‘Rēwena’ is the Māori term for the fermented potato mixture used as a raising agent. It is difficult to find the exact history of Rēwena Bread, but it has been suggested that previously it was made with ground-up bulrush plant and water, and baked over hot rocks.
Cook the potato in the water. Once cooked, set the pot aside until the water is luke warm, then mash the potato with the sugar and plain flour. Continue mixing until a gluey texture forms. Transfer the mixture into a large glass jar and cover. Leave in a warm place until the mixture forms bubbles and doubles in size.
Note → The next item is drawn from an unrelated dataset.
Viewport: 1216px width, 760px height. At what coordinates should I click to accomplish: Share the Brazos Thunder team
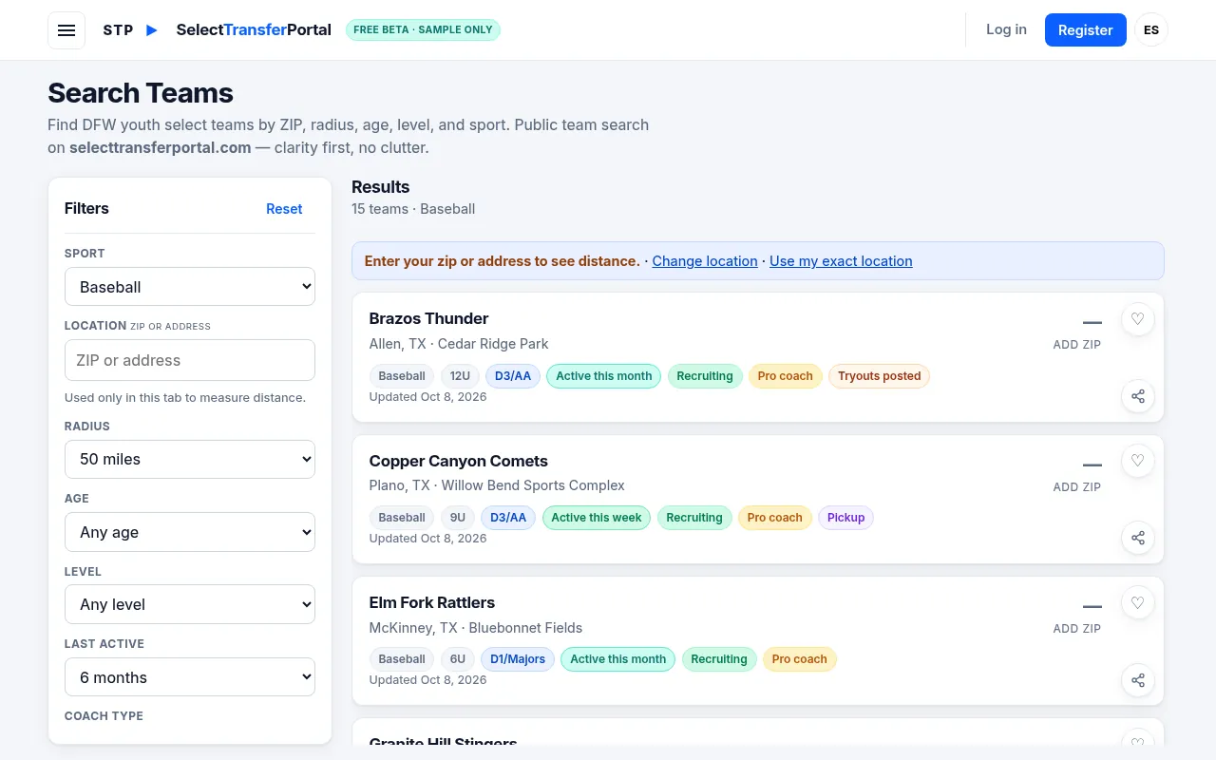[1137, 396]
Once the bug is ready, combine the first lot of flour, sugar and salt into a large mixing bowl, and make a well in the centre of the bowl and add the bug.
Add water to the mixture in two lots, combining the water thoroughly with the mixture each time.
Turn the dough onto a flour dusted bench, and gently knead the dough for no more than 10 minutes.
Place the dough into a greased bowl, cover and leave in a warm place to prove (Generally 2-3 hours).
Remove the dough from the bowl, and punch the dough to remove any air bubbles, then gently knead for a further 2 minutes.
Cut the dough in half and place into two greased loaf tins.
Cover and allow to prove for a second time(Generally takes 45 minutes to 1 ½ hours).
Once the doughs double their sizes, make huge cuts across the top of the bread, and place into a preheated oven at 180 degrees, and bake the bread for approximately 35-45 minutes.